Thursday 13 October 2011

Dow Jones Analysis

This is the essence of this blog. More times than not i want to blog my analysis, sometimes it will be followed by my entry positions as well as my target price, stop price and risk profile. Other times it will be an analysis of the Dow Jones Industrial Average (DJI: DIA) because it is one of the best "market thermometers" if you will, or i will analyze Apple (AAPL), not only because it is one of the most promising pieces of equity out there, but also because i have to cover the stock for my investment club (Macglobal) <<--- Check it out !


DOW JONES


Now the Good Stuff


News and Non Technical Drivers
Today October 13, 2011 was a bearish day for the DJI; we saw a 40-point (.35%) decrease in trading price. The index traded below open all day, having an incredibly bearish open, then down trending intraday for a few hours till lunch before seeing a rally to close the below its open. Some major catalysts for the bearish day were: a less than stellar earnings report from JP Morgan Chase, as well as the wake of a possible investigation on the allegations that big banks violated antitrust laws before announcing monthly debit fees.Bank of America (BAC) and JP Morgan Chase lead the index decline with losses of 5.5% and 4.8% respectively

The mid-day rally was sparked on news that Slovakia voted to approve an expanded European Financial Stability Facility giving investors some solace in the troubles in Greece and the EU.

Technical Analysis


Photo from Barchart

We will use the ETF: DIA to analyze the Dow Jones industrial Average. DIA is an ETF that closely tracks and reflects the Dow Jones Industrial Average.
A three-month look at the daily chart of the DIA indicates that the ETF is trading in a range. Over the last 3 months prices have traded between $104 and $116, As of October 12 2011, prices hit the top of the range at approximately $116 as it traded above its 50,20 and 200 EMA.

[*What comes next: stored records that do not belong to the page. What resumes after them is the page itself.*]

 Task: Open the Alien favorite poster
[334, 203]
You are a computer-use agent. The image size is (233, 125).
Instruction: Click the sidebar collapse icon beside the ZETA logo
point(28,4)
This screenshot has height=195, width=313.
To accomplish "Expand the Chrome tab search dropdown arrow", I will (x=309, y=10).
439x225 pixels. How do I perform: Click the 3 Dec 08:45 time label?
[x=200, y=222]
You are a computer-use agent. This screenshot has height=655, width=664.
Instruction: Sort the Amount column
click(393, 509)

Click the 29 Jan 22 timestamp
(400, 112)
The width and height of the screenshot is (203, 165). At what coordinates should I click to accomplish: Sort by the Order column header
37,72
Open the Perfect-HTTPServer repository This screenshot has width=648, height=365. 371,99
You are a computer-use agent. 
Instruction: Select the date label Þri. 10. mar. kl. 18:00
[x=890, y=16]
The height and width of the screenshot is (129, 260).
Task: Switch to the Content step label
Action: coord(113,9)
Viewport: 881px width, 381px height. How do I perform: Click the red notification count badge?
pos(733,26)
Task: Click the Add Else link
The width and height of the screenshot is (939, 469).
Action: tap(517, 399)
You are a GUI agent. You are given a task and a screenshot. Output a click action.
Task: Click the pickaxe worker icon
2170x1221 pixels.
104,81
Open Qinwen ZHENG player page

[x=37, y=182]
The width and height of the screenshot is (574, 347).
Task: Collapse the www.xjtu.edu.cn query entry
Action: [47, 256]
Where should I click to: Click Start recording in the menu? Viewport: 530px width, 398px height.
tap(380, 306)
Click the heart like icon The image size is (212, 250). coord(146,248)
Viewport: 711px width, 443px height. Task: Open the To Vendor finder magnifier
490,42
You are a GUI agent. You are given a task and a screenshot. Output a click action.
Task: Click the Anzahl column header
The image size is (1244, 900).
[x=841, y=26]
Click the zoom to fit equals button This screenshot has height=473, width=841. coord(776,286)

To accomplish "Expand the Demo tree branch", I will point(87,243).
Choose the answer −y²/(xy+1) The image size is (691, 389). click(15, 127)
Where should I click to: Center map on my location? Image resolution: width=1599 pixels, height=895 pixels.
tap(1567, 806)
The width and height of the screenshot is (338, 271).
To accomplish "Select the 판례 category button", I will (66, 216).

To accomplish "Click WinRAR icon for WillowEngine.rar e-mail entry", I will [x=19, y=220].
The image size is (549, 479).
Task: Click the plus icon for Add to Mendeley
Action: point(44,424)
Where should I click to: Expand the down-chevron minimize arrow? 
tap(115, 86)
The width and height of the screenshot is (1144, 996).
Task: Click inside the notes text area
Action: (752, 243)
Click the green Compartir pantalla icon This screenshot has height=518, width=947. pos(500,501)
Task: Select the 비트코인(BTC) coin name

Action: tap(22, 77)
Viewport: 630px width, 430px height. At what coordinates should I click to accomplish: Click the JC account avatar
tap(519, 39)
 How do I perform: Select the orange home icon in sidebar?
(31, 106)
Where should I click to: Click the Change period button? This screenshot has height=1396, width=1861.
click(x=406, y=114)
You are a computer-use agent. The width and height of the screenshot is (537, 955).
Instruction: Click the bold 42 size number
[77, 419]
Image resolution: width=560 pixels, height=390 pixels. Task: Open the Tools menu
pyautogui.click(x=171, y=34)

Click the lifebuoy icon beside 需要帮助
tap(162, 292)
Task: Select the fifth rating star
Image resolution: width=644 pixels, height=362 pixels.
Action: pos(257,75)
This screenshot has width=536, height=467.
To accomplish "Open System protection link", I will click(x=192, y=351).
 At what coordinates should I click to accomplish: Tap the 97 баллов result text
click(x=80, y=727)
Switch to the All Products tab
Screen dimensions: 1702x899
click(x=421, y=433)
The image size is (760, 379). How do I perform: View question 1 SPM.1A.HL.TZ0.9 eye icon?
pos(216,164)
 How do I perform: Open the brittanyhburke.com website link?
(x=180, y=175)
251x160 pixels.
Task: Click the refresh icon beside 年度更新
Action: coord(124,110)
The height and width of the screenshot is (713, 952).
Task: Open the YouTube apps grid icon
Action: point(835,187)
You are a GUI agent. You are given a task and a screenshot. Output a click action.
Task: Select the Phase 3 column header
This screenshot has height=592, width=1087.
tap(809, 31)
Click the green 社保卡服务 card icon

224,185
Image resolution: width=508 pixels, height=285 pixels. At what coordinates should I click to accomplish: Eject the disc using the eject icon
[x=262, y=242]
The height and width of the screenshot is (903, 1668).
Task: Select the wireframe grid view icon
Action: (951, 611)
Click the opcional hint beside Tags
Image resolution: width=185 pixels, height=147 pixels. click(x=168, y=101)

When prices trade in ranges it is best to use oscillators and envelopes to indicate reversal points, if we are able to pinpoint a precise entry point at the bottom of the range we will expose ourselves to a possible gain of 11% in a short time period.

Bollinger bands indicates a reversal to the bearish side, prices hit the top of the Bollinger band on Oct 12 2011, prices that hit the band indicates a reversal, however, the end of a trend is typically accompanies with higher than average volume, this was not the case in this instance, therefore the reversal was not confirmed by volume.

A look at the stochastic oscillator shows the ETF trading in an overbought area; the %k stochastic line is at 91 and is indicating a bearish reversal. A bearish signal will be indicated when the %K line crosses below the %D line in the overbought region, this is a strong reversal signal.

Today a Doji was formed, indicating indecision in the market, a Doji followed by a bearish day is also a strong indicator of a reversal. Tomorrows trading may dictate weather or not the range continues or there is a break out to the bullish side.
Outlook for tomorrow

Technical signals indicate that tomorrow will be the beginning of a short-term bearish trend until we hit the bottom of the Bollinger band and we will see a reversal.

An anomaly may occur due to an impressive earnings report by Google released after hours today, the euphoria of market participants may drive prices up and bullish in the Dow.

Recommendation
We should sit out of the DIA or in the short term, if action must be taken right now we should short it or buy a contra Dow Jones ETF, The DOG is a stark contrast to the DIA, it is trading at the bottom of the Bollinger band and the stochastic oscillator indicates a bullish cross in the oversold area.